DESCRIPTION (provided by applicant): Among the most important issues in biogerontology today is an understanding of the mechanisms that underlie lifespan extension associated with reduced activity in the insulin/IGF-I signaling pathway. Whereas single mutations in the IGF-I receptor and signaling pathways impart lifespan extension in Caenorhabditis elegans and Drosophila melanogaster, the most robust examples of lifespan extension in mammals are associated with reductions in both IGF-I and growth hormone. Mouse models exhibiting deficiency in pituitary development or growth hormone production and/or signaling show decreased IGF-I levels and a dramatic increase in lifespan. Against a backdrop of growth hormone deficiency, however, it is impossible to attribute the effect on lifespan in these animals solely to reductions in IGF-I, excluding a potentially distinct role for growth hormone in mammalian lifespan modulation. Mouse lines which exhibit reduced IGF-I signaling show much smaller increases in lifespan suggesting that IGF-I suppression alone may not be sufficient to produce the robust lifespan extension seen in animals which lack both growth hormone and IGF-I. However, current models do not provide the tools necessary to define the roles that IGF-I and growth hormone play in modulating longevity in mammals. We propose to create novel mouse models, exhibiting growth hormone independent production of IGF-I. We will perform a characterization of these mice in terms of IGF-I production, development, metabolism, bone growth and lifespan. If we find a major influence of GH on longevity independent of IGF-I, the results of these studies would pave the way for a paradigm shift in our thinking regarding the influence of IGF-I and longevity. PUBLIC HEALTH RELEVANCE: The work proposed in this application will create new mouse line that do not produce growth hormone but will produce one of the primary targets of growth hormone, known as the Insulin-like growth factor type 1. These mice will be used to evaluate the relative contribution of these hormones to late life changes and lifespan. The studies will provide insight into potential therapeutic uses for these hormones in the elderly.

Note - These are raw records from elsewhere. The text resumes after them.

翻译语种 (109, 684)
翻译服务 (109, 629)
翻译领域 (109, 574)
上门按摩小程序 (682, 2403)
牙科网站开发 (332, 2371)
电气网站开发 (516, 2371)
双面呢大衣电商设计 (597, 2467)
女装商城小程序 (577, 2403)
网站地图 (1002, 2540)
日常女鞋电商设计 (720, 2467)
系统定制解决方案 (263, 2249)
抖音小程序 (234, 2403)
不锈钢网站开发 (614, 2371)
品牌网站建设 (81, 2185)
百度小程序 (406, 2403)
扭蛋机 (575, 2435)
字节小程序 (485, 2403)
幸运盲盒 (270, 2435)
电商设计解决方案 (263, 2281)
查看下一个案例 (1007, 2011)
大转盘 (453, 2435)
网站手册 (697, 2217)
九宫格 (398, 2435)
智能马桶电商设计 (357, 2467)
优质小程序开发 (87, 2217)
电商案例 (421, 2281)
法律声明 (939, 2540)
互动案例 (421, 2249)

描述（由申请人提供）：当今老年医学中最重要的问题之一是理解与胰岛素/IGF-I信号通路活性降低相关的寿命延长的机制。尽管IGF-I受体和信号通路中的单突变赋予秀丽隐杆线虫和黑腹果蝇寿命延长，但哺乳动物寿命延长的最有力的例子与IGF-I和生长激素的减少有关。表现出垂体发育或生长激素产生和/或信号传导缺陷的小鼠模型显示IGF-I水平降低和寿命显著增加。然而，在生长激素缺乏的背景下，不可能将对这些动物寿命的影响仅仅归因于IGF-I的减少，排除生长激素在哺乳动物寿命调节中的潜在独特作用。表现出降低的IGF-I信号传导的小鼠系显示出小得多的寿命增加，这表明单独的IGF-I抑制可能不足以产生在缺乏生长激素和IGF-I的动物中观察到的稳健的寿命延长。然而，目前的模型没有提供必要的工具来定义IGF-I和生长激素在调节哺乳动物寿命中的作用。我们建议建立新的小鼠模型，表现出生长激素非依赖性IGF-I的生产。我们将在IGF-I产生、发育、代谢、骨生长和寿命方面对这些小鼠进行表征。如果我们发现GH对寿命的主要影响独立于IGF-I，这些研究的结果将为我们关于IGF-I和寿命影响的思维范式转变铺平道路。 公共卫生相关性：本申请中提出的工作将创建新的小鼠品系，其不产生生长激素，但将产生生长激素的主要靶点之一，称为胰岛素样生长因子1型。这些小鼠将用于评估这些激素对晚年变化和寿命的相对贡献。这些研究将为这些激素在老年人中的潜在治疗用途提供深入了解。